Stupisce però, come sopra accennavo, che ancor oggi passi praticamente sotto silenzio il contributo fondamentale che il pensiero di Marshall McLuhan ebbe a rendere al nostro paese in uno dei frangenti più tragici della sua storia. Il 19 febbraio del 1978, intervistato da un giornalista de “Il Tempo” di Roma, egli suggerì ai nostri governanti una soluzione clamorosa per sconfiggere il terrorismo. Gino Agnese, già direttore di “MassMedia”, una delle riviste più autorevoli e specializzate nel settore della massmediologia, così ricorderà quello scoop. “L’intervista fece veramente molto rumore. McLuhan disse: 'Bisogna staccare la spina!'. Voleva dire: bisogna togliere la comunicazione e cioè non diffondere i messaggi terroristici, ossia bisogna fare silenzio sul terrorismo. Sarà l’unico modo per spegnerlo. Però ricordo che il quotidiano, dopo quell’intervista, ospitò un dibattito in cui io intervenni muovendo a McLuhan l’obiezione che l’uomo elettrico, come egli lo definiva, non poteva essere privato della corrente. Non si può togliere la spina all’uomo elettrico di oggi, nella società della comunicazione. La società della comunicazione non può essere annullata con un decreto: è impossibile.”
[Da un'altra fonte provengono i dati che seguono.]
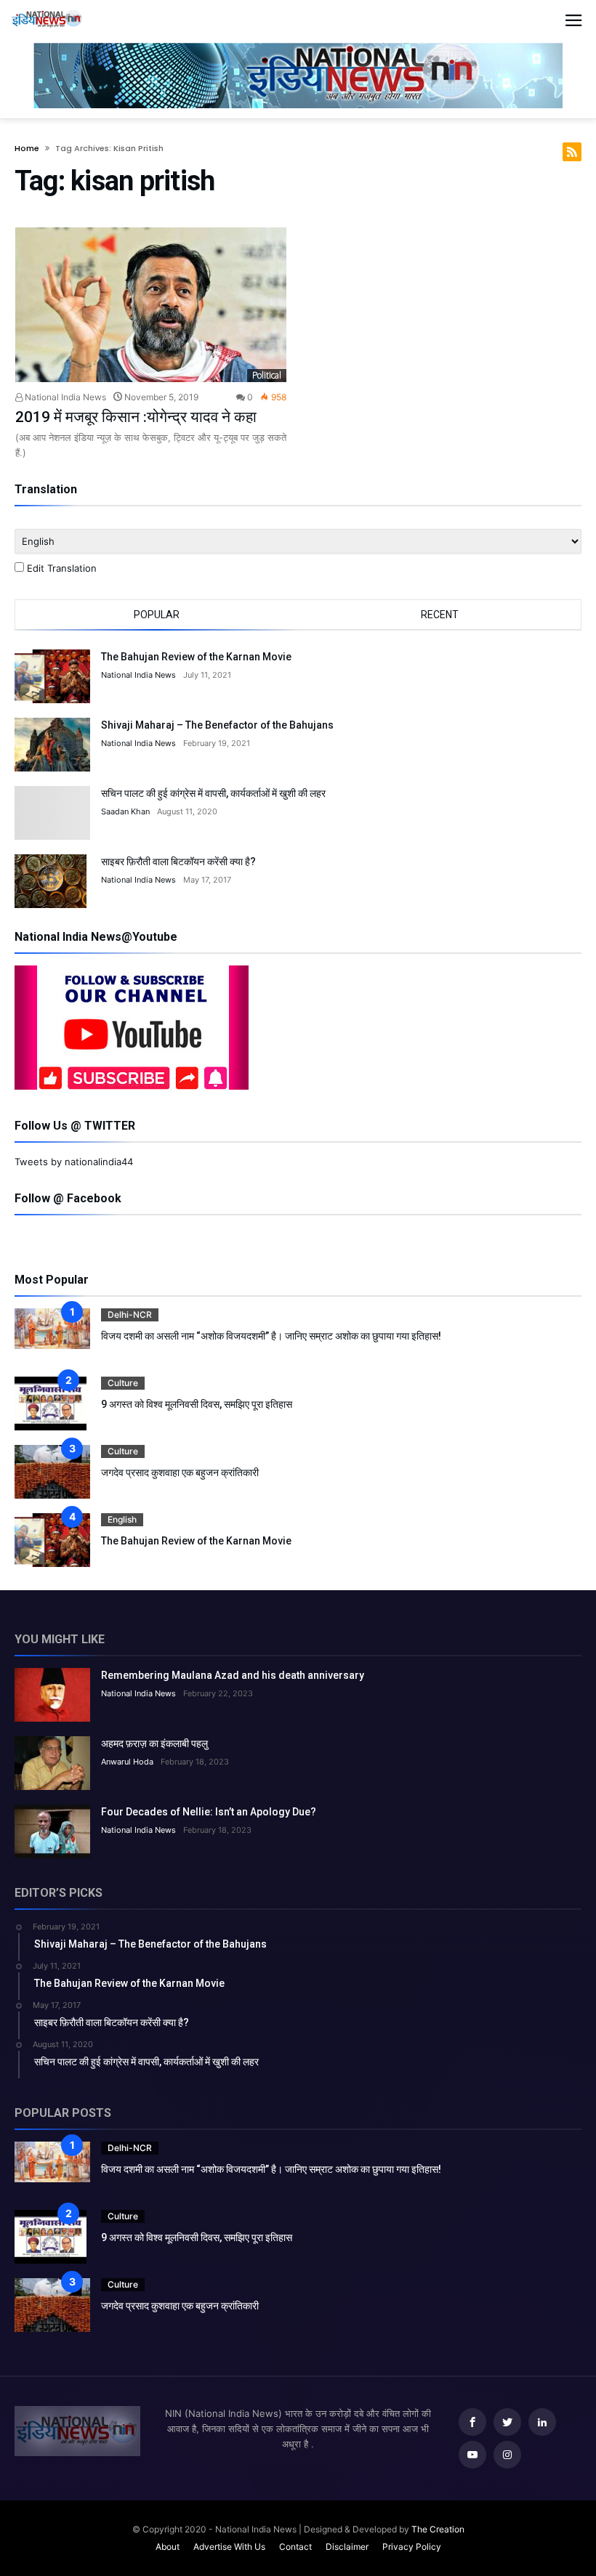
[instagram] (507, 2455)
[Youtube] (472, 2455)
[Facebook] (472, 2422)
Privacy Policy (411, 2546)
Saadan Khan (125, 811)
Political (266, 375)
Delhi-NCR (130, 1314)
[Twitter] (507, 2422)
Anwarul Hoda (127, 1762)
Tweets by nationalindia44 (74, 1161)
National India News (64, 397)
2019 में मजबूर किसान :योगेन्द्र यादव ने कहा (136, 417)
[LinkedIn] (542, 2422)
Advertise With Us (229, 2546)
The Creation (437, 2529)
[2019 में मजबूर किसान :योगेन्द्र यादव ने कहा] (150, 304)
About (168, 2546)
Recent (440, 614)
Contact (295, 2546)
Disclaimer (347, 2546)
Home (27, 148)
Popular (157, 614)
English (122, 1519)
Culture (123, 1382)
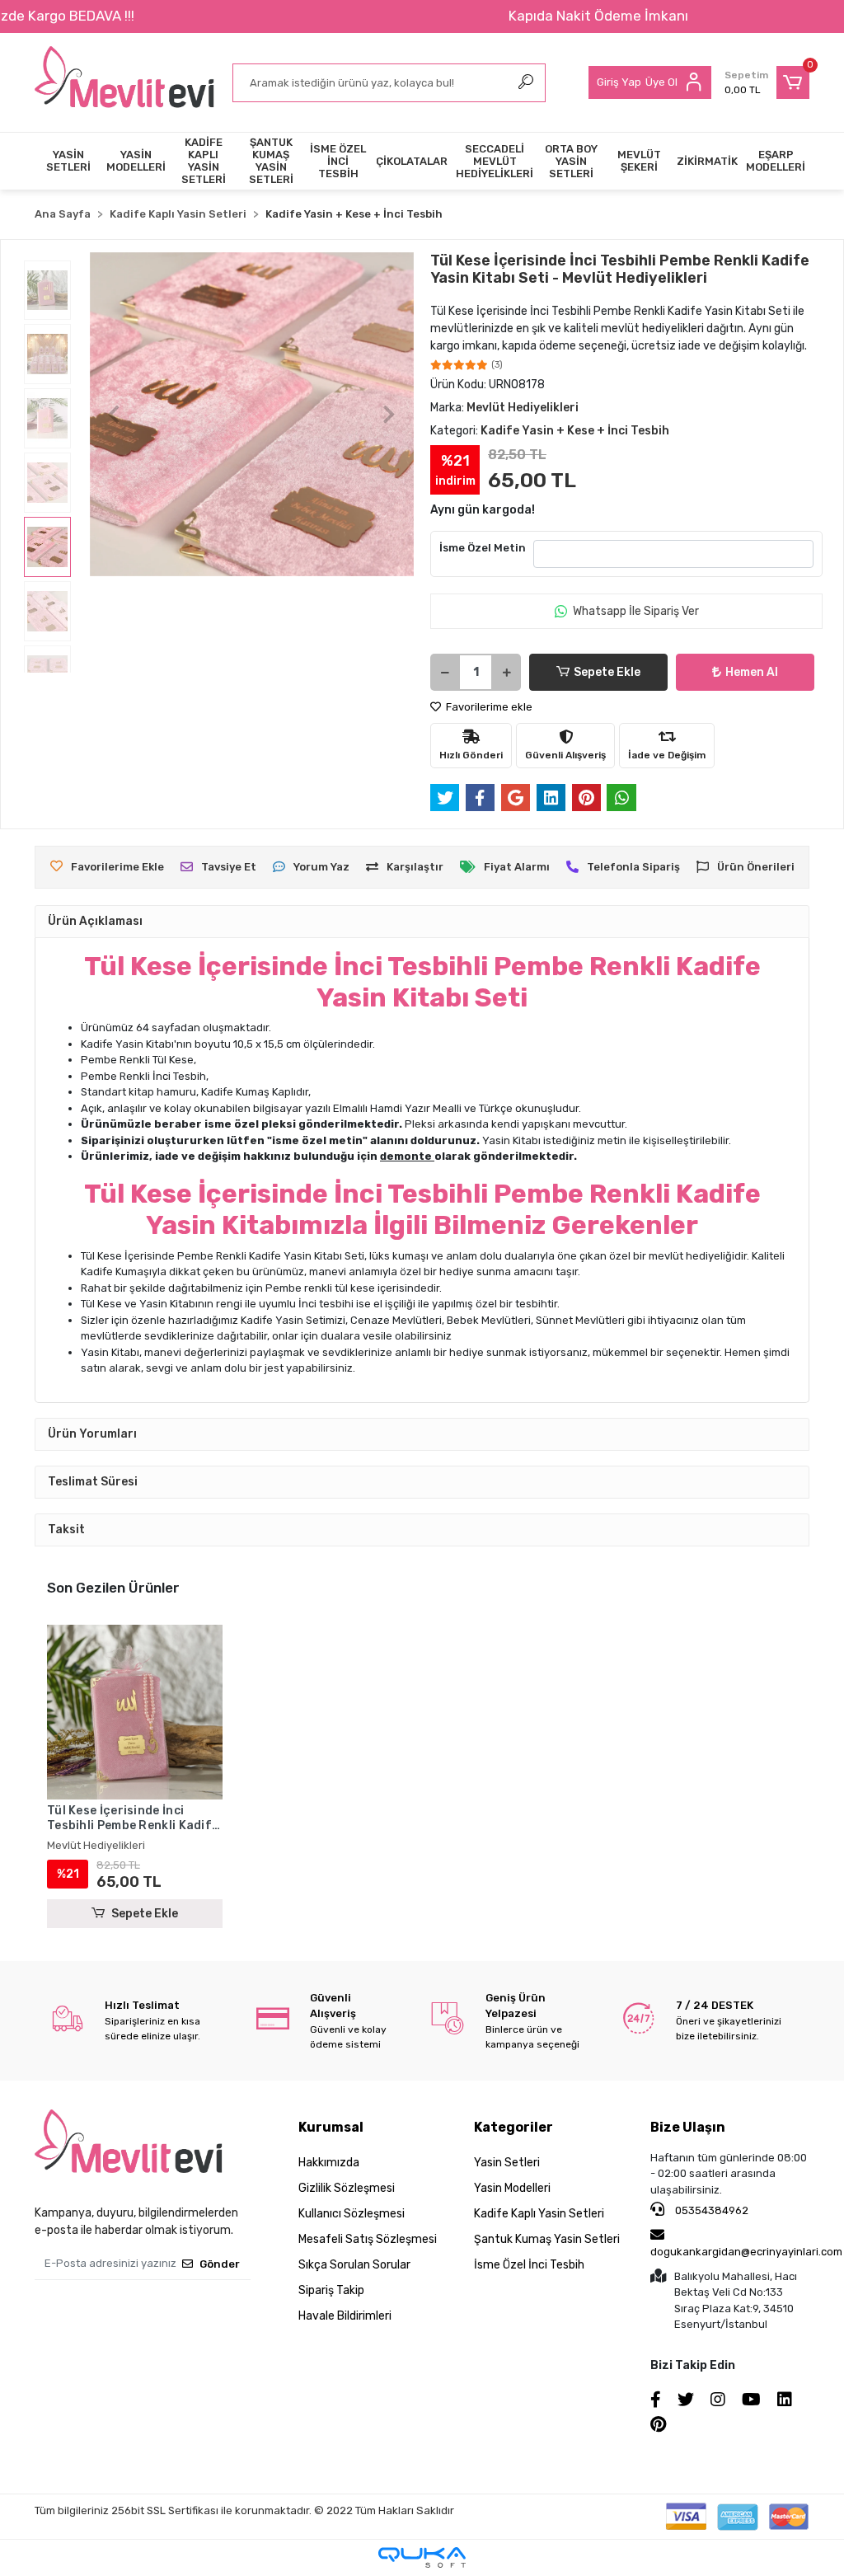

Gino Agnese non aveva tutti i torti, sebbene fu esattamente quel che accadde dopo... E allora vale la pena ricordare gli eventi assai convulsi di quei giorni. Il 12 dicembre del 1980 un nucleo armato delle Br rapisce Giovanni D'Urso, direttore dell'ufficio terzo degli istituti di prevenzione e pena. La rivendicazione brigatista indica nelle carceri un nuovo territorio di scontro, il che, due settimane dopo, chiama in automatico una enorme rivolta nel penitenziario di Trani. Settanta detenuti chiedono la chiusura dello speciale dell'Asinara; un blitz delle forze dell'ordine seda la ribellione e libera gli ostaggi. Ma è con il comunicato n° 6 che il terrore perde la sua prima, vera battaglia. Tra le condizioni per liberare D'Urso i brigatisti ci infilano l'obbligo per la stampa di pubblicare i comunicati emessi dalle galere di Trani e di Palmi. Intanto Mario Scialoja de “L'Espresso” riesce a intervistare i carcerieri del dirigente penitenziario. Questo clima da Big Brother del crimine politico viene rotto dagli spari che uccidono il generale Galvaligi. Al che Scialoja e il collega Bultrini vengono arrestati e due giorni dopo le Br licenziano un comunicato col quale delegano la condanna a morte o la grazia di D'Urso ai comitati di campo di Trani e di Palmi. E pretendono che i giornali ne pubblichino la sentenza. È chiaro che siamo alla follia collettiva. E invece no: proprio dal suo abisso, la coscienza rinsavisce. I media capiscono che ormai sono strozzati dall'abbraccio mediatico dei terroristi rossi e reagiscono come McLuhan, già tre anni prima, aveva loro suggerito.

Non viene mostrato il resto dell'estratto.